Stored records
=== Section Start ===
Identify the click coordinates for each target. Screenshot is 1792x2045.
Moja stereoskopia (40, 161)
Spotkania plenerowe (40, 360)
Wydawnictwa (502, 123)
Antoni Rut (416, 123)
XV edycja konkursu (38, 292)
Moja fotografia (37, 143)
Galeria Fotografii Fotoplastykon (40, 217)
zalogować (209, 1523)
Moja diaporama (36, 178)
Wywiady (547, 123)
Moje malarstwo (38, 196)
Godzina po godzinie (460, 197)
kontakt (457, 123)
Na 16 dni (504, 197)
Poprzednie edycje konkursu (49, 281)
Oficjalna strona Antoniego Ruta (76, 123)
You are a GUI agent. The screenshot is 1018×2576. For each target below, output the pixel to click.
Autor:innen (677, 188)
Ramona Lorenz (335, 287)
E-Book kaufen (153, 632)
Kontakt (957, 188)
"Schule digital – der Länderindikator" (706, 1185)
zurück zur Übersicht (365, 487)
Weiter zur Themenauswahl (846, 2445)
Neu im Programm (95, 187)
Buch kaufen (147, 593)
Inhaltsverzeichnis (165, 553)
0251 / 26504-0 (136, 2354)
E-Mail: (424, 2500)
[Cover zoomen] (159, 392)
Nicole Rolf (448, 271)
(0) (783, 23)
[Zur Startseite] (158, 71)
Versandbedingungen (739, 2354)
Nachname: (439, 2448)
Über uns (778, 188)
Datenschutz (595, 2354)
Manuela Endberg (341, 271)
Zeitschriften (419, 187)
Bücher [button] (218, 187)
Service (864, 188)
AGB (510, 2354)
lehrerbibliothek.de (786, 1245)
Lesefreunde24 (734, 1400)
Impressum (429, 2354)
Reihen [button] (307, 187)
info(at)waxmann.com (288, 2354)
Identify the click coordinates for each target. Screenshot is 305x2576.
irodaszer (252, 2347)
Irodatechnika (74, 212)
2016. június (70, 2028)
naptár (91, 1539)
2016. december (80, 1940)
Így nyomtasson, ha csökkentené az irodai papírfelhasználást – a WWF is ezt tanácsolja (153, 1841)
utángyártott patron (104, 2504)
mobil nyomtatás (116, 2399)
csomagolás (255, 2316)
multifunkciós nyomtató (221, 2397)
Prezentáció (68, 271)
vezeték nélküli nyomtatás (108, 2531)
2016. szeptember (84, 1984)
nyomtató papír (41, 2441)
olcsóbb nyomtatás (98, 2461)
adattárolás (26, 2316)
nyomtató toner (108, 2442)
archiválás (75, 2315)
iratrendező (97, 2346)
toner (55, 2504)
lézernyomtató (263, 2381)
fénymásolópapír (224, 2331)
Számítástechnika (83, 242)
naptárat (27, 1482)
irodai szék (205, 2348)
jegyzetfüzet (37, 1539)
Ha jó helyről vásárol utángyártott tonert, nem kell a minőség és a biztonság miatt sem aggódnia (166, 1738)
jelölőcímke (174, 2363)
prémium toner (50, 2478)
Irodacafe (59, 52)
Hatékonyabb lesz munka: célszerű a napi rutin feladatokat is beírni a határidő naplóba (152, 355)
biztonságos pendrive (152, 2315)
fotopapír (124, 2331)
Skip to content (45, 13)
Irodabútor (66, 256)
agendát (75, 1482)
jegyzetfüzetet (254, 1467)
=== Section End ===
» Work to be completed:
Which lines above run from the one containing "Nachname: (439, 2448)" down to the one containing "fotopapír (124, 2331)"? Repeat exactly those, both ends included, and nothing else.

» Exercise solution:
Nachname: (439, 2448)
Über uns (778, 188)
Datenschutz (595, 2354)
Manuela Endberg (341, 271)
Zeitschriften (419, 187)
Bücher [button] (218, 187)
Service (864, 188)
AGB (510, 2354)
lehrerbibliothek.de (786, 1245)
Lesefreunde24 (734, 1400)
Impressum (429, 2354)
Reihen [button] (307, 187)
info(at)waxmann.com (288, 2354)
Identify the click coordinates for each target. Screenshot is 305x2576.
irodaszer (252, 2347)
Irodatechnika (74, 212)
2016. június (70, 2028)
naptár (91, 1539)
2016. december (80, 1940)
Így nyomtasson, ha csökkentené az irodai papírfelhasználást – a WWF is ezt tanácsolja (153, 1841)
utángyártott patron (104, 2504)
mobil nyomtatás (116, 2399)
csomagolás (255, 2316)
multifunkciós nyomtató (221, 2397)
Prezentáció (68, 271)
vezeték nélküli nyomtatás (108, 2531)
2016. szeptember (84, 1984)
nyomtató papír (41, 2441)
olcsóbb nyomtatás (98, 2461)
adattárolás (26, 2316)
nyomtató toner (108, 2442)
archiválás (75, 2315)
iratrendező (97, 2346)
toner (55, 2504)
lézernyomtató (263, 2381)
fénymásolópapír (224, 2331)
Számítástechnika (83, 242)
naptárat (27, 1482)
irodai szék (205, 2348)
jegyzetfüzet (37, 1539)
Ha jó helyről vásárol utángyártott tonert, nem kell a minőség és a biztonság miatt sem aggódnia (166, 1738)
jelölőcímke (174, 2363)
prémium toner (50, 2478)
Irodacafe (59, 52)
Hatékonyabb lesz munka: célszerű a napi rutin feladatokat is beírni a határidő naplóba (152, 355)
biztonságos pendrive (152, 2315)
fotopapír (124, 2331)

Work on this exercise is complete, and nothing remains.